===== RAW RECORDS =====

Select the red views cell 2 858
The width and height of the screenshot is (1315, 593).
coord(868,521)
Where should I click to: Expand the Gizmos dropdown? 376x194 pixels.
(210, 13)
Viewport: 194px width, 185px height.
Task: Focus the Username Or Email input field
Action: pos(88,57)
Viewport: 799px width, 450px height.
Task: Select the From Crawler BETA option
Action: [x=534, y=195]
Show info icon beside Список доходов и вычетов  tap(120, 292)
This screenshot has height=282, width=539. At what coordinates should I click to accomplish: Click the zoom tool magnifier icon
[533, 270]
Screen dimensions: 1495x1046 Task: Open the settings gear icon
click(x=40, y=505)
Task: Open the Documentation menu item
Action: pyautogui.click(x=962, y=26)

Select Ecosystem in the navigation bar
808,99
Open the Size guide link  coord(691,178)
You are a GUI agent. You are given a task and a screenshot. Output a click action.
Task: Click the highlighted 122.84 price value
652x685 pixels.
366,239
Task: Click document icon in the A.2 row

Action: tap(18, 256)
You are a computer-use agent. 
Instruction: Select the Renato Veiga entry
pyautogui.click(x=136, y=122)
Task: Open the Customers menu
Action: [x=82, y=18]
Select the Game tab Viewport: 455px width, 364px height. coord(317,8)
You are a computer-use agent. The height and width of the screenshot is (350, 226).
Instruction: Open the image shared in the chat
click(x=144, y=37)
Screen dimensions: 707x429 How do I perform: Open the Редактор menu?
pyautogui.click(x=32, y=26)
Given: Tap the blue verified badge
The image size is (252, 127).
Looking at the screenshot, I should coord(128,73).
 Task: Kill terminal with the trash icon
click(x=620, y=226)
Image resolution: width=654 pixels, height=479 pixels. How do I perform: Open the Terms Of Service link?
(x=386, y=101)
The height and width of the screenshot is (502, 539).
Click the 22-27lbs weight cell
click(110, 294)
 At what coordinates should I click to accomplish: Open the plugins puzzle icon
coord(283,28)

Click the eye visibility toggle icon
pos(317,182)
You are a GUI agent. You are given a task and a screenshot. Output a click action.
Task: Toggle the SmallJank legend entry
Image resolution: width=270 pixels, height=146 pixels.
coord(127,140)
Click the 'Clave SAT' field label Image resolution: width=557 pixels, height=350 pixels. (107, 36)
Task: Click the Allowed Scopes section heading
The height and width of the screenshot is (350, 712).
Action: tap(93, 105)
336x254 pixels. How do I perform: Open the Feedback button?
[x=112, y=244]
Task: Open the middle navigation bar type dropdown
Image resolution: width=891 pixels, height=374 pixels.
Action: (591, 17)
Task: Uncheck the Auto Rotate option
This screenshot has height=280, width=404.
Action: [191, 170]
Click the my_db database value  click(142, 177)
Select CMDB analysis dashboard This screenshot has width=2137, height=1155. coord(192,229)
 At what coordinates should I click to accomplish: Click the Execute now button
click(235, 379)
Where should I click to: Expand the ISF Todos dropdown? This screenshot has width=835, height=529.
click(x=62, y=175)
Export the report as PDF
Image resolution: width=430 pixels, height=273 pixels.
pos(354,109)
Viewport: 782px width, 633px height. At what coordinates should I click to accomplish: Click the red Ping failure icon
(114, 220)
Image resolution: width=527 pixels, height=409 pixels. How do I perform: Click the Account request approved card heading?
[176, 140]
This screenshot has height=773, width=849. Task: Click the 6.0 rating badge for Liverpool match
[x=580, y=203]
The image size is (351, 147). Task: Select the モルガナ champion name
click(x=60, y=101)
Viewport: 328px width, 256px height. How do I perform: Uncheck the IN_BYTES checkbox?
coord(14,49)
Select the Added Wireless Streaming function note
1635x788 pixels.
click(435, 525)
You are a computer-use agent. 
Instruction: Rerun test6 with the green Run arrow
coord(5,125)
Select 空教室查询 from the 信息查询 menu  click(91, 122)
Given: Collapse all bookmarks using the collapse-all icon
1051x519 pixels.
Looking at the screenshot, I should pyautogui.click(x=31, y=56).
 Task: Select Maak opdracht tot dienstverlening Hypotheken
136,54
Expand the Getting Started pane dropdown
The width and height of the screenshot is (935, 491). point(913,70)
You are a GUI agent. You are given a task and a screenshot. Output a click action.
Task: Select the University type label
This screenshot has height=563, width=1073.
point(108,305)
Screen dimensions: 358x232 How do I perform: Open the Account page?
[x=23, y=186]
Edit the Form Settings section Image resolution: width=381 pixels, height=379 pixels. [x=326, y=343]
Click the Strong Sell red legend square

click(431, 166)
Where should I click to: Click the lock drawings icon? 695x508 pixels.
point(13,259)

=====

Rewrite all of the entries above, substituting "Display size" for "Screen dimensions" wherever it appears and changing nothing else.

TASK OUTPUT »
Select the red views cell 2 858
The width and height of the screenshot is (1315, 593).
coord(868,521)
Where should I click to: Expand the Gizmos dropdown? 376x194 pixels.
(210, 13)
Viewport: 194px width, 185px height.
Task: Focus the Username Or Email input field
Action: pos(88,57)
Viewport: 799px width, 450px height.
Task: Select the From Crawler BETA option
Action: [x=534, y=195]
Show info icon beside Список доходов и вычетов  tap(120, 292)
This screenshot has height=282, width=539. At what coordinates should I click to accomplish: Click the zoom tool magnifier icon
[533, 270]
Display size: 1495x1046 Task: Open the settings gear icon
click(x=40, y=505)
Task: Open the Documentation menu item
Action: pyautogui.click(x=962, y=26)

Select Ecosystem in the navigation bar
808,99
Open the Size guide link  coord(691,178)
You are a GUI agent. You are given a task and a screenshot. Output a click action.
Task: Click the highlighted 122.84 price value
652x685 pixels.
366,239
Task: Click document icon in the A.2 row

Action: tap(18, 256)
You are a computer-use agent. 
Instruction: Select the Renato Veiga entry
pyautogui.click(x=136, y=122)
Task: Open the Customers menu
Action: [x=82, y=18]
Select the Game tab Viewport: 455px width, 364px height. coord(317,8)
You are a computer-use agent. The height and width of the screenshot is (350, 226).
Instruction: Open the image shared in the chat
click(x=144, y=37)
Display size: 707x429 How do I perform: Open the Редактор menu?
pyautogui.click(x=32, y=26)
Given: Tap the blue verified badge
The image size is (252, 127).
Looking at the screenshot, I should coord(128,73).
 Task: Kill terminal with the trash icon
click(x=620, y=226)
Image resolution: width=654 pixels, height=479 pixels. How do I perform: Open the Terms Of Service link?
(x=386, y=101)
The height and width of the screenshot is (502, 539).
Click the 22-27lbs weight cell
click(110, 294)
 At what coordinates should I click to accomplish: Open the plugins puzzle icon
coord(283,28)

Click the eye visibility toggle icon
pos(317,182)
You are a GUI agent. You are given a task and a screenshot. Output a click action.
Task: Toggle the SmallJank legend entry
Image resolution: width=270 pixels, height=146 pixels.
coord(127,140)
Click the 'Clave SAT' field label Image resolution: width=557 pixels, height=350 pixels. (107, 36)
Task: Click the Allowed Scopes section heading
The height and width of the screenshot is (350, 712).
Action: tap(93, 105)
336x254 pixels. How do I perform: Open the Feedback button?
[x=112, y=244]
Task: Open the middle navigation bar type dropdown
Image resolution: width=891 pixels, height=374 pixels.
Action: (591, 17)
Task: Uncheck the Auto Rotate option
This screenshot has height=280, width=404.
Action: [191, 170]
Click the my_db database value  click(142, 177)
Select CMDB analysis dashboard This screenshot has width=2137, height=1155. coord(192,229)
 At what coordinates should I click to accomplish: Click the Execute now button
click(235, 379)
Where should I click to: Expand the ISF Todos dropdown? This screenshot has width=835, height=529.
click(x=62, y=175)
Export the report as PDF
Image resolution: width=430 pixels, height=273 pixels.
pos(354,109)
Viewport: 782px width, 633px height. At what coordinates should I click to accomplish: Click the red Ping failure icon
(114, 220)
Image resolution: width=527 pixels, height=409 pixels. How do I perform: Click the Account request approved card heading?
[176, 140]
This screenshot has height=773, width=849. Task: Click the 6.0 rating badge for Liverpool match
[x=580, y=203]
The image size is (351, 147). Task: Select the モルガナ champion name
click(x=60, y=101)
Viewport: 328px width, 256px height. How do I perform: Uncheck the IN_BYTES checkbox?
coord(14,49)
Select the Added Wireless Streaming function note
1635x788 pixels.
click(435, 525)
You are a computer-use agent. 
Instruction: Rerun test6 with the green Run arrow
coord(5,125)
Select 空教室查询 from the 信息查询 menu  click(91, 122)
Given: Collapse all bookmarks using the collapse-all icon
1051x519 pixels.
Looking at the screenshot, I should pyautogui.click(x=31, y=56).
 Task: Select Maak opdracht tot dienstverlening Hypotheken
136,54
Expand the Getting Started pane dropdown
The width and height of the screenshot is (935, 491). point(913,70)
You are a GUI agent. You are given a task and a screenshot. Output a click action.
Task: Select the University type label
This screenshot has height=563, width=1073.
point(108,305)
Display size: 358x232 How do I perform: Open the Account page?
[x=23, y=186]
Edit the Form Settings section Image resolution: width=381 pixels, height=379 pixels. [x=326, y=343]
Click the Strong Sell red legend square

click(431, 166)
Where should I click to: Click the lock drawings icon? 695x508 pixels.
point(13,259)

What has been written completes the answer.